### Goal
Can you rewrite everything from the line containing "You are a computer-use" down to and including the line containing "coord(391,180)", substituting "screen capture" for "screenshot" and leaving all else unchanged? Give only those rows, without the pictures.

### Data listing
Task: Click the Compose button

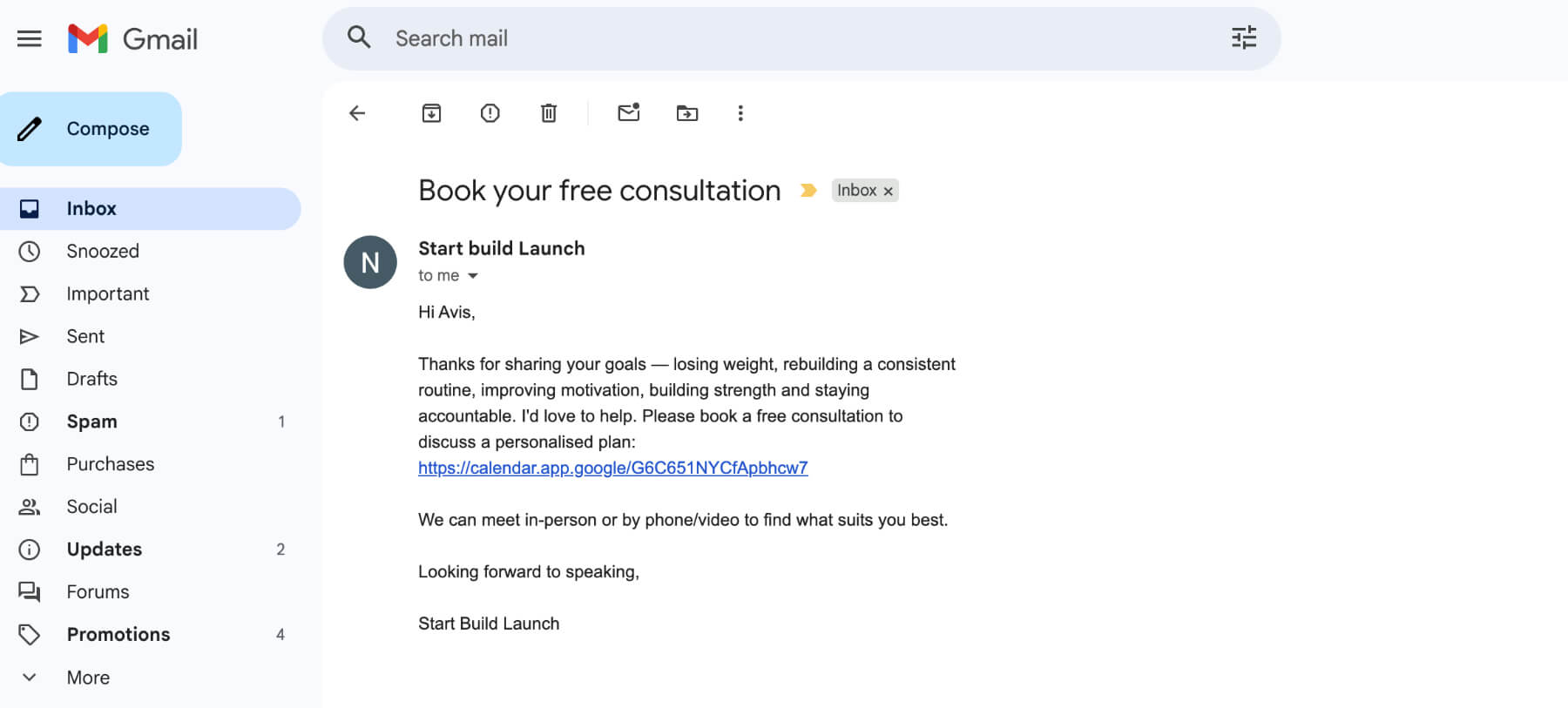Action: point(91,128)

--

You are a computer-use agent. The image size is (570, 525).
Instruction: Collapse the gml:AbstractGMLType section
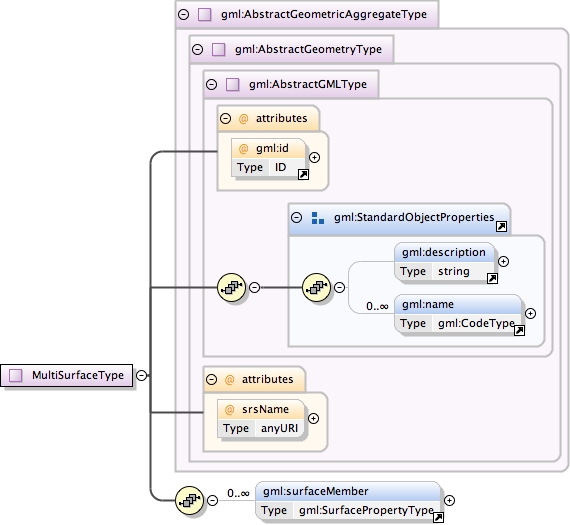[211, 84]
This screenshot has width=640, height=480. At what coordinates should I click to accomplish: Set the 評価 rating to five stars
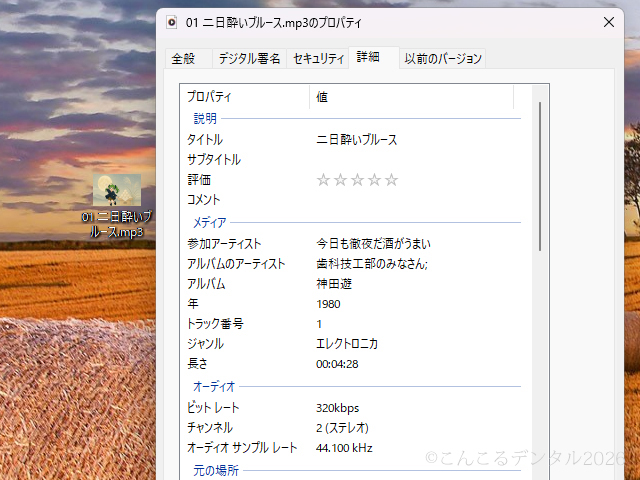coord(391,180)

### Response for this exercise
You are a computer-use agent. The image size is (570, 525).
Instruction: Collapse the gml:AbstractGMLType section
[211, 84]
This screen capture has width=640, height=480. At what coordinates should I click to accomplish: Set the 評価 rating to five stars
coord(391,180)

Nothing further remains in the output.